In specimens Nos. 16 to 18, as specimen No. 10, the hard film was formed from Al nitride or Al carbonitride with Ti and Cr added thereto, and therefore good wear resistance as a mold for hot-forging of the Al alloy material was obtained. In contrast, in specimens Nos. 19 to 23, the hardness of the hard films was insufficient as a mold for hot-forging of the Al alloy material. Accordingly, in these specimens, the hard films were abraded by the ten cycles of the ring compression test, and abrasion was visually confirmed on the surfaces of the hard films after the 10th cycle.
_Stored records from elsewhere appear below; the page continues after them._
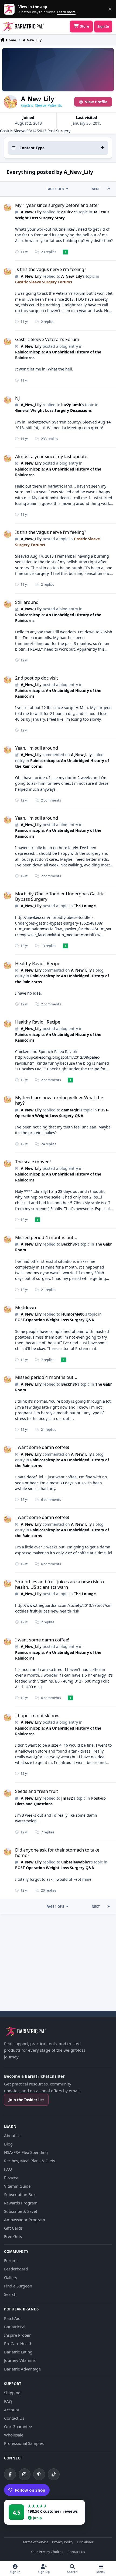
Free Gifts (13, 2236)
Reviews (11, 2177)
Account (11, 2409)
Furthermore, increases in the coefficients of friction which are presumably due to abrasion were observed depending on the compositions of the hard films.

Claims

1. A mold for plastic forming having a hard film formed on a base material comprising a metal, and

the surface of the hard film having an arithmetic averaged roughness Ra of 0.3 μm or higher but 2 μm or lower, and a skewness Rsk of 0 or lower.

2. The mold for plastic forming according to claim 1, wherein the thickness of the hard film is 1 μm or higher but 12 μm or lower.

3. The mold for plastic forming according to claim 1 or 2, wherein the hard film is either a nitride, a carbonitride or a carbide containing Al and at least one of Ti and Cr.

4. The mold for plastic forming according to claim 3 which is for use in warm-forging or hot-forging of an aluminum material.

5. A method for producing a mold for plastic forming in which the surface of the hard film having an arithmetic averaged roughness Ra: 0.3 μm or higher but 2 μm or lower and skewness Rsk: 0 or lower,

the method comprising:

a base material roughening step for adjusting the surface of a base material comprising a metal to attain an arithmetic averaged roughness Ra: higher than 1 μm but 2 μm or lower by using a shot blast method;

a base material polishing step for adjusting the surface of the base material by polishing to attain an arithmetic averaged roughness Ra: 0.3 μm or higher but 2 μm or lower and skewness Rsk: 0 or lower; and

a film formation step for forming a hard film on the surface of the base material.

6. A method for forging an aluminum material comprising warm-forging or hot-forging of an aluminum material by using the mold for plastic forming according to claim 3 with a lubricant applied on the surface thereof.